If you are using the calculator to determine the exact mitigation acreage needed to off-set a given development impact, use the following arithmetic:
(Development Multiplier x Mitigation Divider) x Development Acres = Mitigation Acres
This approach will always yield the exact amount of credit needed to satisfy a known debit and subsequently the mitigation credit remaining will always
calculate to '0' and the remaining monetary value of the credit will always calculate to '0' when the calculate button is selected. Positive outcomes indicate
surplus credit and negative outcomes indicate insufficient credit has been generated to meet the debit. Feel free to try calculations using different
inputs that best suit your interests and/or curiosity.
The product derived by multiplying the development multiplier and the mitigation divider is called the "effective ratio." An effective ratio is basically any ratio
that is derived using more than one set of principle criteria. The effective ratios available for use in the calculator on this web page can theoretically give
regulatory agencies and resource managers choices for optimizing their recovery goals while at the same time providing some flexibility in shifting the financial
burden for resource recovery between compensatory mitigation providers and developers. This, of course, only holds true if the compensatory mitigation providers and
the developers are separate entities and the mitigation providers are selling credits in a competitive market, which is often not the case. There is much more to
be said about effective ratios, but briefly: If the weight on credits needed to satisfy a compensatory mitigation transaction is borne solely on the development side
of the calculation (development multiplier > 1 and the mitigation divder is = 1), then this places an increased burden on the developer. If the weight on credits
needed to satisfy a compensatory mitigation transaction is borne solely on the mitigation side of the calculation (mitigation divider > 1 and the development multiplier
= 1), then this places an increased burden on the mitigation provider. It could be argued that the less burden on the mitigation provider the more likely there
will be higher quantity and quality compensatory mitigation outcomes that meet the goals and objectives set by the regulatory and resource agencies with compensatory
mitigation oversight responsibilities. But because the cost of these outcomes ultimately are primarily borne by the developers, their role must always be closely considered.

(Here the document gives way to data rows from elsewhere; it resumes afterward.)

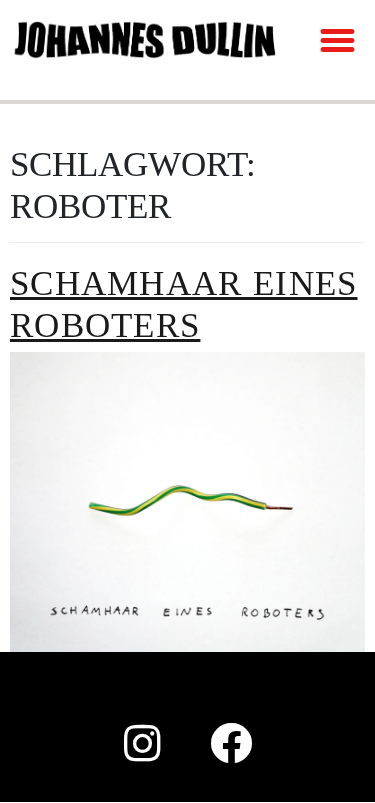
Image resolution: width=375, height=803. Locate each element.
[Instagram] (143, 743)
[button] (338, 40)
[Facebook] (232, 743)
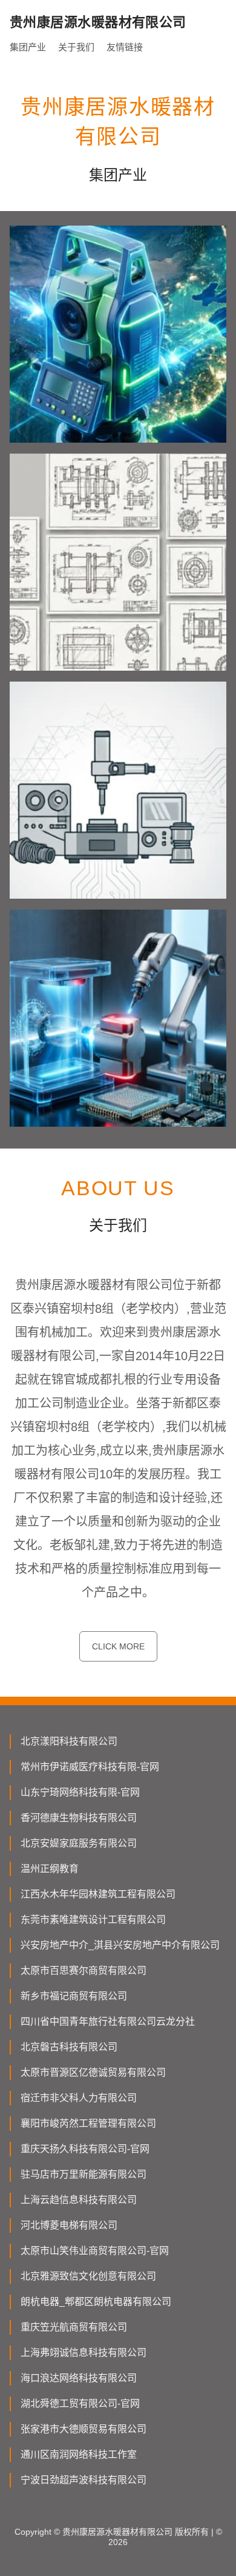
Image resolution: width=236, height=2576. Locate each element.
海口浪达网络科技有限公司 (79, 2378)
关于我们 (76, 47)
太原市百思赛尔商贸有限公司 (83, 1970)
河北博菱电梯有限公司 (69, 2225)
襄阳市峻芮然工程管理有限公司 (88, 2123)
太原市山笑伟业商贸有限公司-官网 (95, 2251)
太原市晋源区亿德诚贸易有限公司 (93, 2072)
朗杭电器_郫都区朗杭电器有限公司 (96, 2301)
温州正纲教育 (50, 1868)
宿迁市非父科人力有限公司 (79, 2098)
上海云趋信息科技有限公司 (79, 2200)
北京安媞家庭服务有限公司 (79, 1843)
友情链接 (125, 47)
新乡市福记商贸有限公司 (74, 1996)
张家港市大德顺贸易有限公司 (83, 2429)
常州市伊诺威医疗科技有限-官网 (90, 1767)
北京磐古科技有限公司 (69, 2047)
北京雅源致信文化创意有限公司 (88, 2276)
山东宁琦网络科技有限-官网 (80, 1792)
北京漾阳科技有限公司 (69, 1741)
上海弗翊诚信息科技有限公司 (83, 2352)
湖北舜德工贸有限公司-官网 (80, 2403)
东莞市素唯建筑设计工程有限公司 (93, 1919)
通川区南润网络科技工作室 (79, 2454)
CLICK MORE (118, 1646)
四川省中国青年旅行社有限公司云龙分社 (108, 2021)
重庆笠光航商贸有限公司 (74, 2327)
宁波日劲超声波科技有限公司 (83, 2480)
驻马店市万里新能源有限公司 (83, 2174)
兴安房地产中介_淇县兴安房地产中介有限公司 (120, 1945)
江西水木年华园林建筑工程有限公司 (98, 1894)
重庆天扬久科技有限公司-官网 (85, 2149)
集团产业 (28, 47)
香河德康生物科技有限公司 (79, 1818)
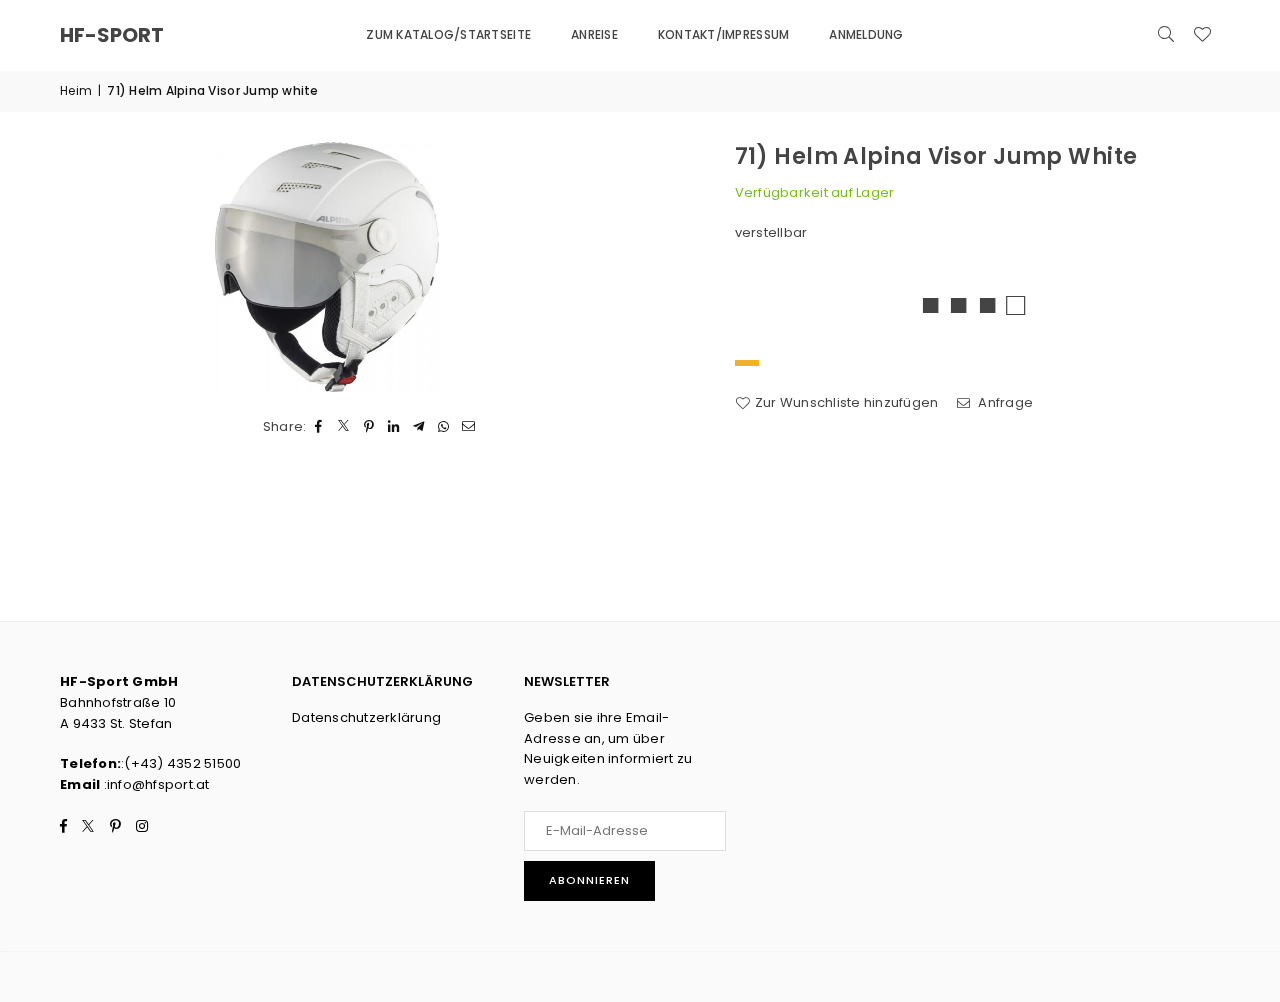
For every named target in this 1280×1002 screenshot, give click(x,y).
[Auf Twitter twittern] (344, 427)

Essentially if the costs of compensatory mitigation are not manageable by all parties involved, the program cannot be sustained and, if it cannot be sustained, it cannot
survive to serve both its environmental and economic objectives.

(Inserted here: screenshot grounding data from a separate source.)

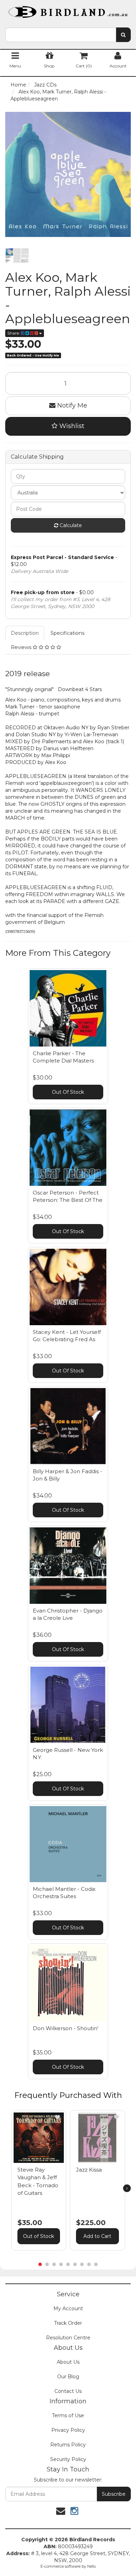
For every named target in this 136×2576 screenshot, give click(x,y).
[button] (57, 2117)
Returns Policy (68, 2445)
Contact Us (68, 2391)
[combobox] (60, 34)
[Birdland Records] (68, 10)
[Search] (123, 34)
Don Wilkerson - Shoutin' (65, 2028)
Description (25, 633)
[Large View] (17, 256)
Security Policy (68, 2459)
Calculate (70, 525)
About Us (68, 2362)
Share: (14, 333)
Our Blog (68, 2376)
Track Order (68, 2323)
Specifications (67, 633)
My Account (68, 2308)
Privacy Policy (68, 2430)
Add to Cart (97, 2236)
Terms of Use (68, 2415)
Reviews (22, 647)
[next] (127, 2188)
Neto (91, 2566)
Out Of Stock (68, 1092)
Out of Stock (38, 2236)
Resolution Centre (68, 2338)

When restoration and creation are the methods of compensatory mitigation used, each mitigation transaction constitutes: 1. a loss of acres (ratio < 1), 2. no-net loss
of acres (ratio = 1), or 3. net-gain of acres (ratio > 1) proportional to the ratios applied. These calculations do not necessarily reflect functional gains or
losses, just acreage.
When preservation and enhancement are the methods of compensatory mitigation used, each mitigation transaction constitutes 100% loss of acres, but larger
ratios protect more of the remaining acreage of concern for the same amounts of loss (these calculations do not necessarily reflect functional gains or losses, just
acreage). The way the arithmetic looks on these kinds of transactions is as follows:
So if you are planning to develop 10-acres at 1.5:1 ratio and preservation or enhancement is your strategy to replace the losses: The loss of existing habitat
is equal to 10-acres (100% loss) and the protection or enhancement is applied to 15-acres of already existing habitat (0% gain). The total transaction involves
25-acres (10-acres loss and 15-acres protected). 15-acres is 60% of 25-acres (the total transaction). For illustration purposes, say while using the above mitigation
ratio scenario exclusively, there are 2000 acres of a special type of habitat remaining (e.g. vernal pool wetlands) in a given ecoregion. If we were to lose habitat
to development proportional to this amount of protection at each compensatory mitigation transaction, over time and with each successive mitigation action you
should eventually be able to protect 1200-acres (60%) of the remaining habitat.